Task prompt: Reproduce exactly, with no other output, every line of the data below from the line containing "Eleanor (946, 210)" to the end, inclusive.

[The records Boundary: Start]

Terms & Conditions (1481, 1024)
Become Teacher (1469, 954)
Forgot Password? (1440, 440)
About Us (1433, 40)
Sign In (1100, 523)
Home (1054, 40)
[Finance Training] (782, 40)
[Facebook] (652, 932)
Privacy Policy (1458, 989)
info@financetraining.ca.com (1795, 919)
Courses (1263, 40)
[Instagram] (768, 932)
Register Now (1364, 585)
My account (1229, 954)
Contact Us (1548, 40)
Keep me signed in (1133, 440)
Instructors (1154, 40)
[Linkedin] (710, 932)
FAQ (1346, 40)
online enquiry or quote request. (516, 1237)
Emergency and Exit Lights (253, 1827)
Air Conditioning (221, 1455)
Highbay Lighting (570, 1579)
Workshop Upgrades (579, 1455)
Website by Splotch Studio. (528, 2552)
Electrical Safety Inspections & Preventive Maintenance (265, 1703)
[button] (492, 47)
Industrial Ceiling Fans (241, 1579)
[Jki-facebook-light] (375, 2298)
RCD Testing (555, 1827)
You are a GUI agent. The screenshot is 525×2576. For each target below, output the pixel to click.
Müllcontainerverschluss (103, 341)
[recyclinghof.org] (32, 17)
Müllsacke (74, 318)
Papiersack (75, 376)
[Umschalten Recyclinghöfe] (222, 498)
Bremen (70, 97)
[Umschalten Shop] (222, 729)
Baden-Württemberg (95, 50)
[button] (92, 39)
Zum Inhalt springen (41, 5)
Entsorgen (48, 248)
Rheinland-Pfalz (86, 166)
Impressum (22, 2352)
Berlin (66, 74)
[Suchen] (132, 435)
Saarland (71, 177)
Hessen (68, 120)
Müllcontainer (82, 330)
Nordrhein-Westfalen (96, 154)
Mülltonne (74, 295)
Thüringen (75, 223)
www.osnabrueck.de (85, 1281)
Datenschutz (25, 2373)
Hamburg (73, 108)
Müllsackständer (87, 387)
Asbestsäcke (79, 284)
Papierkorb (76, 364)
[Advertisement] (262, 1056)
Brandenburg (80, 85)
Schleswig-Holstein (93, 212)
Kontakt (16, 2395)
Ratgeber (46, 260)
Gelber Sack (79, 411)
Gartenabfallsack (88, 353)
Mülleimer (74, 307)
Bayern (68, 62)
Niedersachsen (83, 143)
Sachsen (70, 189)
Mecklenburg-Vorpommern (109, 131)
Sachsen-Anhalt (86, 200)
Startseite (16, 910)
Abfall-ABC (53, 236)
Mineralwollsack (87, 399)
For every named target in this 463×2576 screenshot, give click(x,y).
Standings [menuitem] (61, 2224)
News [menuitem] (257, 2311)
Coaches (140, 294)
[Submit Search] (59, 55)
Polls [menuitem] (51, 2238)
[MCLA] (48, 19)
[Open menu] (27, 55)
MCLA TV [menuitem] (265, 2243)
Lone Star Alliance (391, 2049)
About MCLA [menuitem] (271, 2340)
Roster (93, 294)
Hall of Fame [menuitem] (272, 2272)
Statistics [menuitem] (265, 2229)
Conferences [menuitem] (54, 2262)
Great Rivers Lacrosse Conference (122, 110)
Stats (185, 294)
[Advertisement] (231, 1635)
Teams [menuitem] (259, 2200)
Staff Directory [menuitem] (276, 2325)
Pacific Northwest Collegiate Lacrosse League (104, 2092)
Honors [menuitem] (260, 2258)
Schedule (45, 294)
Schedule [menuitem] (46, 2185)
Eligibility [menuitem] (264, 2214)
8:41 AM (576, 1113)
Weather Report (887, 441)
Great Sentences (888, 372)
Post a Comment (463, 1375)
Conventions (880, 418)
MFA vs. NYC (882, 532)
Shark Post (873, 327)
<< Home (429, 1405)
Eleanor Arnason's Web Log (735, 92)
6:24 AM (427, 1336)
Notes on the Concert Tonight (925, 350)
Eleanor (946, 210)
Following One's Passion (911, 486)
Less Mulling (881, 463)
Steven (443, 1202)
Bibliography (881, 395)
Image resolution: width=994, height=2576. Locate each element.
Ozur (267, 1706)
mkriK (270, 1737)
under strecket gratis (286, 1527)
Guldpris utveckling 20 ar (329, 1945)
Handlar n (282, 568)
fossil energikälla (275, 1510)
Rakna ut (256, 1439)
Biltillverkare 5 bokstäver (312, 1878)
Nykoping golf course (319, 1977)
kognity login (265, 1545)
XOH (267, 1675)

[The records Boundary: End]

Completed exercise:
Eleanor (946, 210)
Following One's Passion (911, 486)
Less Mulling (881, 463)
Steven (443, 1202)
Bibliography (881, 395)
Image resolution: width=994, height=2576. Locate each element.
Ozur (267, 1706)
mkriK (270, 1737)
under strecket gratis (286, 1527)
Guldpris utveckling 20 ar (329, 1945)
Handlar n (282, 568)
fossil energikälla (275, 1510)
Rakna ut (256, 1439)
Biltillverkare 5 bokstäver (312, 1878)
Nykoping golf course (319, 1977)
kognity login (265, 1545)
XOH (267, 1675)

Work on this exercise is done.